◆ WORK REQUIRED: Could you reproduce, from the records below, everything from the line with "Instruction: Click the Wi-Fi status icon" down to the line with "Given: Click Edit", keeping both of those lines and changing nothing?

◆ DATA TO PROCESS:
Segment Open

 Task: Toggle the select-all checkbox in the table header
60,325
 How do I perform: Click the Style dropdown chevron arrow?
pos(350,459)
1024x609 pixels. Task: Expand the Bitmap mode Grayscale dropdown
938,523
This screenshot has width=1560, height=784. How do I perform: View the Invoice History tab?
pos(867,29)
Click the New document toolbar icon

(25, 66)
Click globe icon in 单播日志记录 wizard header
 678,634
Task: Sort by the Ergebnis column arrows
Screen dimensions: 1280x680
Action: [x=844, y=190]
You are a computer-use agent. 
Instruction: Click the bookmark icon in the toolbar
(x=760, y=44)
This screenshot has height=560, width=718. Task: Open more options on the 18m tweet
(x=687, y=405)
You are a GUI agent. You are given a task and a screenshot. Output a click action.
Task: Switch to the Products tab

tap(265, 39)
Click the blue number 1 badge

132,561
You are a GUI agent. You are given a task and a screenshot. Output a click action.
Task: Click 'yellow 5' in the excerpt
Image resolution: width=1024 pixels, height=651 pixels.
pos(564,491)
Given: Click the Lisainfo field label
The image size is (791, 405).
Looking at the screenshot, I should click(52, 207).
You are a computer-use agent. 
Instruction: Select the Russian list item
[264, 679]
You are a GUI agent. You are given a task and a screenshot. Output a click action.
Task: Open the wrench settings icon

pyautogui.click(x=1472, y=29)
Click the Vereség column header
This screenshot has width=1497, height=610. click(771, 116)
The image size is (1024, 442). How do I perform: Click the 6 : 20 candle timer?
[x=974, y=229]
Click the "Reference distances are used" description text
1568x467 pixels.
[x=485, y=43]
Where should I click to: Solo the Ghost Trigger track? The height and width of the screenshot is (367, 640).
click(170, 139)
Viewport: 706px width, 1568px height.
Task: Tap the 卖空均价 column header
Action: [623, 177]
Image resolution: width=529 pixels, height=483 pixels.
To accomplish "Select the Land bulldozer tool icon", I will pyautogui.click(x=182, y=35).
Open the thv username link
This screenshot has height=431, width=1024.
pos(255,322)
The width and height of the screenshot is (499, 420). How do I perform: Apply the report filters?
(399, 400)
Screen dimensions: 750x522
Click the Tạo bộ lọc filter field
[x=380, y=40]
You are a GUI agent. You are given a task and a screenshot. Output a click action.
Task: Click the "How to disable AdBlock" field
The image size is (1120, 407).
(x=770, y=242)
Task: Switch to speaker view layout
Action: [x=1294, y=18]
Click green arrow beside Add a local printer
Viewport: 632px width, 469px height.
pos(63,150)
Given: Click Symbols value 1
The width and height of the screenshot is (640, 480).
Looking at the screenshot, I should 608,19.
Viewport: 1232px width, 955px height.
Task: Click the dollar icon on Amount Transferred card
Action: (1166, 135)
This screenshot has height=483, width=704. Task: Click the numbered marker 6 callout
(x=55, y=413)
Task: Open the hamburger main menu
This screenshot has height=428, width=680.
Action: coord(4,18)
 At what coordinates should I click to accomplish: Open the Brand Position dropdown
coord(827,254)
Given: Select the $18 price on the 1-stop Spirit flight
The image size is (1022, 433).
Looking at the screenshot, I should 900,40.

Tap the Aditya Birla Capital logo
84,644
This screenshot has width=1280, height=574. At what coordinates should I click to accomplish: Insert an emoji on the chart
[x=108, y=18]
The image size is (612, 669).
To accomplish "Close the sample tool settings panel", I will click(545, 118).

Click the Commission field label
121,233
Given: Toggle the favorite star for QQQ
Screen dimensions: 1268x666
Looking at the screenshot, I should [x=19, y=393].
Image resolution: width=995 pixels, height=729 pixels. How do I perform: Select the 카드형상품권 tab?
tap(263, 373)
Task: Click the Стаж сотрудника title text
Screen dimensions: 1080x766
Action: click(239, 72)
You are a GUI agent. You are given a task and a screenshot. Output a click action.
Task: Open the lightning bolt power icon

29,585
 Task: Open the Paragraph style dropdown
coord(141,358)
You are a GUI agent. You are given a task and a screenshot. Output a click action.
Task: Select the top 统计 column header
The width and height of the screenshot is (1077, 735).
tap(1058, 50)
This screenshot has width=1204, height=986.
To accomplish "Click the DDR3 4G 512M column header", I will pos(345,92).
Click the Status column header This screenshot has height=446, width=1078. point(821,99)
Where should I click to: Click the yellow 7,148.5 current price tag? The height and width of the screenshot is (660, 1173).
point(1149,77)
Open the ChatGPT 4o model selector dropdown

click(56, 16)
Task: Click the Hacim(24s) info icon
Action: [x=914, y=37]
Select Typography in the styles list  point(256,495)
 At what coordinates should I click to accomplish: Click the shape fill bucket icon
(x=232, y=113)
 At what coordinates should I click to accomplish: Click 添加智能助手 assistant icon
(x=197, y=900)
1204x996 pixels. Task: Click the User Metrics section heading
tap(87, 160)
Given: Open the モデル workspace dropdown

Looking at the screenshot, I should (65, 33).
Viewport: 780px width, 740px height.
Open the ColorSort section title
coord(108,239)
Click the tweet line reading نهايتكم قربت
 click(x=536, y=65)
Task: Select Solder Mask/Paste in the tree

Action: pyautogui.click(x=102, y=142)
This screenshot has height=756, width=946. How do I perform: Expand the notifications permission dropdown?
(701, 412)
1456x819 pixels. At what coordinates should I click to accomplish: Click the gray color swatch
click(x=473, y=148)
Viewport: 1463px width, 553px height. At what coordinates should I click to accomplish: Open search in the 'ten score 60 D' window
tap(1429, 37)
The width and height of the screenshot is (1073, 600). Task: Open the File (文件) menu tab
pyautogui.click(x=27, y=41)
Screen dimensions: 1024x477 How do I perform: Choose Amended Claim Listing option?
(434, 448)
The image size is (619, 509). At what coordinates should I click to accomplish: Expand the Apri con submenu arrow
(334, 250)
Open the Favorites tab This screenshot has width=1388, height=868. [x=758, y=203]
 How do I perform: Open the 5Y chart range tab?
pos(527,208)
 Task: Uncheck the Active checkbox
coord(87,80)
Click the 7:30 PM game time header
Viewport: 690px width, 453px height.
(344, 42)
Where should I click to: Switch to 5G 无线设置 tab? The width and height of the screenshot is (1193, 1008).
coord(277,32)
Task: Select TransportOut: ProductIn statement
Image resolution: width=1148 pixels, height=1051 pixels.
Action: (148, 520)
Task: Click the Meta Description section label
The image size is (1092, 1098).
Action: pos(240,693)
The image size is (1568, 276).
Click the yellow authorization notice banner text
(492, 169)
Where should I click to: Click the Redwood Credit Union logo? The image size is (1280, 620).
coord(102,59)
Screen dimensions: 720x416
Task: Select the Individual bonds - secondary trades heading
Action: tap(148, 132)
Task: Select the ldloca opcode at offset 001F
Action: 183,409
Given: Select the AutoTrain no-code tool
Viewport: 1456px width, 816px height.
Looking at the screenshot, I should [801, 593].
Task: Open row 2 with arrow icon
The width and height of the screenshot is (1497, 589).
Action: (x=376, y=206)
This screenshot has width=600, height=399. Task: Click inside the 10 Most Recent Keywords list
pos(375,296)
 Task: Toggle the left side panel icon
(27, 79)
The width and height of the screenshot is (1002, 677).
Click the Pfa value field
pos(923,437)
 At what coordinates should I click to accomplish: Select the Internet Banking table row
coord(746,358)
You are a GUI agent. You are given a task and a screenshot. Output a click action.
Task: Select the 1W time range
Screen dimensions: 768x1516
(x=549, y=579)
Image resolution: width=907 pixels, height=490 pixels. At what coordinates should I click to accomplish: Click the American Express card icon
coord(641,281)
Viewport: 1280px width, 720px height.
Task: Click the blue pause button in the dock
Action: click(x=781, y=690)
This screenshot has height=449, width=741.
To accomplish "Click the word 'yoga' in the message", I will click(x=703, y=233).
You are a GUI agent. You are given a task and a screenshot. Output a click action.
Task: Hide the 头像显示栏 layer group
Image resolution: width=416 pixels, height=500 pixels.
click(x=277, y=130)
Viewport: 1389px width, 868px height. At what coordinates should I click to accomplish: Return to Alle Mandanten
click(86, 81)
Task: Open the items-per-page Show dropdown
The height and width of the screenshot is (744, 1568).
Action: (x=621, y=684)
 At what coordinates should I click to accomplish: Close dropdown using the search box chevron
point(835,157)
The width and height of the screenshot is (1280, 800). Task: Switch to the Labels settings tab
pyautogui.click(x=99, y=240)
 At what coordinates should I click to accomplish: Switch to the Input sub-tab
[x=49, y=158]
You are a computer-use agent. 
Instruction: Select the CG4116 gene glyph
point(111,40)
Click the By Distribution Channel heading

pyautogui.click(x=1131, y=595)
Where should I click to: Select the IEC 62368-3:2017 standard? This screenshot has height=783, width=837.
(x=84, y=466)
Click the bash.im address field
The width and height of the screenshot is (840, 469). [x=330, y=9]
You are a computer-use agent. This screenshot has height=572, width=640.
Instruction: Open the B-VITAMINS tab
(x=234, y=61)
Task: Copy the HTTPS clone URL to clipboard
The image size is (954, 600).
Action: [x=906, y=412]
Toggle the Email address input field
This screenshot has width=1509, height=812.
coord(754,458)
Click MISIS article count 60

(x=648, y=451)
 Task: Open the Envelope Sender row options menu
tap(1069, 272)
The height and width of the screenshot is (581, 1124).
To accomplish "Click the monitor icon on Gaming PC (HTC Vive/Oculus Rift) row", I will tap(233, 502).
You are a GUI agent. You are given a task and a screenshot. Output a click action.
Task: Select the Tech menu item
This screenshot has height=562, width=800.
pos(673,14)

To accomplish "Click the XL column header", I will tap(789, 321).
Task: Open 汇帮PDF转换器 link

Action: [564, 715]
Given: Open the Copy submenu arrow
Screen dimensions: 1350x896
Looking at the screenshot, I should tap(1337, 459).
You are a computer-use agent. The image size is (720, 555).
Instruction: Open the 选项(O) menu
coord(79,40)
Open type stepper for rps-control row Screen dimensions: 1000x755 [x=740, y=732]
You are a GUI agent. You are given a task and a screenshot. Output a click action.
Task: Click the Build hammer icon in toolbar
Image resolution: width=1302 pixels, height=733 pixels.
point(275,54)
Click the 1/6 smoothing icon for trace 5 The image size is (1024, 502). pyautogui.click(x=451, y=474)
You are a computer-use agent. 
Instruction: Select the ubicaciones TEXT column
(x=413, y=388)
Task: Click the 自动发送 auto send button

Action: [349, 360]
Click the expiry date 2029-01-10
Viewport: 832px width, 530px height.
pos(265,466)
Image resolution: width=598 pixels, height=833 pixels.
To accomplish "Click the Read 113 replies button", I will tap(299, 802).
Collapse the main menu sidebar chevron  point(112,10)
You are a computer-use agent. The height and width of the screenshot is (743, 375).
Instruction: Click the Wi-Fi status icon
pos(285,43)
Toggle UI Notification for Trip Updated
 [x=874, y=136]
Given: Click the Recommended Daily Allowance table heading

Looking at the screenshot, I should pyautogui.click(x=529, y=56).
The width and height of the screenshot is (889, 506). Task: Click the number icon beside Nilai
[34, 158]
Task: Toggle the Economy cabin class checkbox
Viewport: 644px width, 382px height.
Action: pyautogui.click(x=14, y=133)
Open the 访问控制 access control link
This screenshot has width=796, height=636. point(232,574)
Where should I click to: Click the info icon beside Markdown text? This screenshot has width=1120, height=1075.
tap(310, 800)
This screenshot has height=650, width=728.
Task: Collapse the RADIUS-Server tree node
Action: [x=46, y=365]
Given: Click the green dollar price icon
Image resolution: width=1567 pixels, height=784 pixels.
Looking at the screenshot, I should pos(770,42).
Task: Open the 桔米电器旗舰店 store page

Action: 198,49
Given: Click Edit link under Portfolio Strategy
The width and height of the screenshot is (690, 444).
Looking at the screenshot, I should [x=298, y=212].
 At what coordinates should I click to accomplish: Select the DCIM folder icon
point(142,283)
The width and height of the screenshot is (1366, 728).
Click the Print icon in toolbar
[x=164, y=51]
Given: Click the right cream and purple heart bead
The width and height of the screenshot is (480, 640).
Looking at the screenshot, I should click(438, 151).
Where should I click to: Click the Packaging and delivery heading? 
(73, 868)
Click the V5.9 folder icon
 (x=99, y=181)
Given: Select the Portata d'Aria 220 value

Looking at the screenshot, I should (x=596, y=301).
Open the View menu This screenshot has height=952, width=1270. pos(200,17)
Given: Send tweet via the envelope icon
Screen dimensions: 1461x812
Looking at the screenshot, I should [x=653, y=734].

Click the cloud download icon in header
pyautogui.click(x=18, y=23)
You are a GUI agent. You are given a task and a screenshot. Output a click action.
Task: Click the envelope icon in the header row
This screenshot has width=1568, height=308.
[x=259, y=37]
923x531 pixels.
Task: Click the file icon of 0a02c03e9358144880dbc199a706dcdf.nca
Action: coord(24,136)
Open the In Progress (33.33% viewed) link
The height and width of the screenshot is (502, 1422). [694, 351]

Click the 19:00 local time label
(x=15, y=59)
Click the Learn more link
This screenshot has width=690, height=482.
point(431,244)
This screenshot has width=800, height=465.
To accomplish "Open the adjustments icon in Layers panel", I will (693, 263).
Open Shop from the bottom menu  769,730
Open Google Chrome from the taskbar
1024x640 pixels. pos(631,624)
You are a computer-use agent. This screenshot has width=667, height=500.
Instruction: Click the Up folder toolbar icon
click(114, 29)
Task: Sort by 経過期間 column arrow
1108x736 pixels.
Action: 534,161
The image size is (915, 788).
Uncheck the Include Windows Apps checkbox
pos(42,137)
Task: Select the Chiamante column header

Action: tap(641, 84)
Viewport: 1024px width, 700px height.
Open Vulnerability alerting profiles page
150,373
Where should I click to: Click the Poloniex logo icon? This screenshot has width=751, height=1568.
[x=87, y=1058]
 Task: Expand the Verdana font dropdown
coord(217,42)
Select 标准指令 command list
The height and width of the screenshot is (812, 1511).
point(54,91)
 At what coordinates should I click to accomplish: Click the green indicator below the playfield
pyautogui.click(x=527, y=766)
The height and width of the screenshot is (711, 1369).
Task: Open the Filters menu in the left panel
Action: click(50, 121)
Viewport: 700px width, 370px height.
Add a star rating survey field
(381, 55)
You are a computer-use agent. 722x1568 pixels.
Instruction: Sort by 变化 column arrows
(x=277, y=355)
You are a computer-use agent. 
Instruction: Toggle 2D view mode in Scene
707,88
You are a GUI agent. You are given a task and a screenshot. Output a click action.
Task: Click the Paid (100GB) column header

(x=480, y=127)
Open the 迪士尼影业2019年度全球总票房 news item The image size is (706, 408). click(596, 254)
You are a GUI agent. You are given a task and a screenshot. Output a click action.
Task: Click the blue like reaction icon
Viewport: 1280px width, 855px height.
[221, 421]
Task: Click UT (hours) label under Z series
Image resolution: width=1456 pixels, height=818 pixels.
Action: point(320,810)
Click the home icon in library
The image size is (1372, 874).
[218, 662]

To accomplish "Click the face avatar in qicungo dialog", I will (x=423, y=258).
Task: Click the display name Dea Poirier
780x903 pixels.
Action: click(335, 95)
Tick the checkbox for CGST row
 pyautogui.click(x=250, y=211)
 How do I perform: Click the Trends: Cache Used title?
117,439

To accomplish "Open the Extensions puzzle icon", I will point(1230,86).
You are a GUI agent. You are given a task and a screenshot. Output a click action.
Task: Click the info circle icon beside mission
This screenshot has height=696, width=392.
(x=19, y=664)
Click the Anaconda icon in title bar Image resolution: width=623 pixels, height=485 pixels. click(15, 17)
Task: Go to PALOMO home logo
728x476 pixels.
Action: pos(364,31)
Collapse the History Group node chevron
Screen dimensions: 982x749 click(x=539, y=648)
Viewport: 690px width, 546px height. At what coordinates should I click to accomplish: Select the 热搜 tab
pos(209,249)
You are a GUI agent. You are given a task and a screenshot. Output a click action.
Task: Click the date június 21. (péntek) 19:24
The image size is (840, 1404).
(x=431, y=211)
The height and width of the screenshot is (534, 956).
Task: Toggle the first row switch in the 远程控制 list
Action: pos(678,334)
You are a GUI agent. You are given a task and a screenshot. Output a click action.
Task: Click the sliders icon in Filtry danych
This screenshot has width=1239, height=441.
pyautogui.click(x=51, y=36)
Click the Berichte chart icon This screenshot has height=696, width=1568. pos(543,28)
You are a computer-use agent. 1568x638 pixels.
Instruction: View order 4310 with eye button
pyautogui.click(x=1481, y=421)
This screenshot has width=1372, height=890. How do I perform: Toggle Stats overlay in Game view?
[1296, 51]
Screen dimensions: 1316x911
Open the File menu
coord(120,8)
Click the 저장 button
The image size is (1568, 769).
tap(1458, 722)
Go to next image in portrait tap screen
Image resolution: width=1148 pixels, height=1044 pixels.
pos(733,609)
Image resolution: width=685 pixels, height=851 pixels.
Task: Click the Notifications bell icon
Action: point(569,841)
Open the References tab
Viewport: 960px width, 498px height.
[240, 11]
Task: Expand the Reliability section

Segment Closed

◆ REPLY TO THE EXERCISE:
Instruction: Click the Wi-Fi status icon
pos(285,43)
Toggle UI Notification for Trip Updated
 [x=874, y=136]
Given: Click the Recommended Daily Allowance table heading

Looking at the screenshot, I should pyautogui.click(x=529, y=56).
The width and height of the screenshot is (889, 506). Task: Click the number icon beside Nilai
[34, 158]
Task: Toggle the Economy cabin class checkbox
Viewport: 644px width, 382px height.
Action: pyautogui.click(x=14, y=133)
Open the 访问控制 access control link
This screenshot has width=796, height=636. point(232,574)
Where should I click to: Click the info icon beside Markdown text? This screenshot has width=1120, height=1075.
tap(310, 800)
This screenshot has height=650, width=728.
Task: Collapse the RADIUS-Server tree node
Action: [x=46, y=365]
Given: Click the green dollar price icon
Image resolution: width=1567 pixels, height=784 pixels.
Looking at the screenshot, I should pos(770,42).
Task: Open the 桔米电器旗舰店 store page

Action: 198,49
Given: Click Edit link under Portfolio Strategy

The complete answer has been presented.